(Saved data entries)
┌──
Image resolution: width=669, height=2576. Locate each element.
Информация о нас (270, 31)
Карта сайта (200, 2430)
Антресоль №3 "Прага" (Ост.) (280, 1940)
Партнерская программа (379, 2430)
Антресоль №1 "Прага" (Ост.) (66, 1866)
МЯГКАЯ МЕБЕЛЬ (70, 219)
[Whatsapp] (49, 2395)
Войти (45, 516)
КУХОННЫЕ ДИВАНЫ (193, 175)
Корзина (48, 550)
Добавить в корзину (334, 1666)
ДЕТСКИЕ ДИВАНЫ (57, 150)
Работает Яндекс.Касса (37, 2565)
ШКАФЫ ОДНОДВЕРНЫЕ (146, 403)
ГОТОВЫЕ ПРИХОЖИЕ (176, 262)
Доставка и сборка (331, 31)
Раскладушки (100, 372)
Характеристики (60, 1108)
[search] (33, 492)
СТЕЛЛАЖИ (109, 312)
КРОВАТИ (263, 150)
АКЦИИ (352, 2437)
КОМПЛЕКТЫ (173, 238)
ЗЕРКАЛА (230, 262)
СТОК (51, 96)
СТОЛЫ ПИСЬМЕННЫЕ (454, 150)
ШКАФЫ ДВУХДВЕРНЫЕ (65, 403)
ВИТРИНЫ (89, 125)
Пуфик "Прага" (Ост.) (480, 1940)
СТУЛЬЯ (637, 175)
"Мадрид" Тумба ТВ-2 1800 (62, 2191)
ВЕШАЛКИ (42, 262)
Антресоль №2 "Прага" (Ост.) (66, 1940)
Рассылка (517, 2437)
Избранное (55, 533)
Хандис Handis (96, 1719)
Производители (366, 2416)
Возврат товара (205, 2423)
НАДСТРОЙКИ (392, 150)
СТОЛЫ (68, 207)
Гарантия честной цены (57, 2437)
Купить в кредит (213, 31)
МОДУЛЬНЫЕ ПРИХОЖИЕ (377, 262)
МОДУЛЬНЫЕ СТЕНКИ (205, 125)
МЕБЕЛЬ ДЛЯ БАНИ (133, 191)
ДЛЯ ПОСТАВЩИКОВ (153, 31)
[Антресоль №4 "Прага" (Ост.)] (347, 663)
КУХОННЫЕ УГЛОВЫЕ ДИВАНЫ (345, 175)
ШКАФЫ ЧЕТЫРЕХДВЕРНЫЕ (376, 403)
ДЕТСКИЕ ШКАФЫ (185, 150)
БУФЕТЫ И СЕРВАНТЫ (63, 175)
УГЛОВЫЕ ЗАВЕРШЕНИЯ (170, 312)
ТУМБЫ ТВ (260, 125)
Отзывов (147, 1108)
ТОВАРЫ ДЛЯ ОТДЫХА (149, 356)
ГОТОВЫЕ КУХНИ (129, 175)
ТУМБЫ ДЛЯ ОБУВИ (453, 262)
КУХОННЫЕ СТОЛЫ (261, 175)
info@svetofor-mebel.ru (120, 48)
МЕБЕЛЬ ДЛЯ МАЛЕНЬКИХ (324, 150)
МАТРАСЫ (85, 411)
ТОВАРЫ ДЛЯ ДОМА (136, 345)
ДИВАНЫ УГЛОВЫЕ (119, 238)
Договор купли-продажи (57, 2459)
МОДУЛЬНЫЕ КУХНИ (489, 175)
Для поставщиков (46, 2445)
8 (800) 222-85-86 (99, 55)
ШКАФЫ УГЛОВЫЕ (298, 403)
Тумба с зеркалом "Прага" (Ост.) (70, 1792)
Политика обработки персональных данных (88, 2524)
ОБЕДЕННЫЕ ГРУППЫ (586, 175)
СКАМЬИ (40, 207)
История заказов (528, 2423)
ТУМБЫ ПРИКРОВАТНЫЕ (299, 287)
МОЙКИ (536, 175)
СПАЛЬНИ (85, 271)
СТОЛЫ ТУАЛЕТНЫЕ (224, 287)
└──
Scan the data above for the word "ТУМБЫ" and report every line where it is found.

■ Reply to the task:
ТУМБЫ ТВ (260, 125)
ТУМБЫ ДЛЯ ОБУВИ (453, 262)
ТУМБЫ ПРИКРОВАТНЫЕ (299, 287)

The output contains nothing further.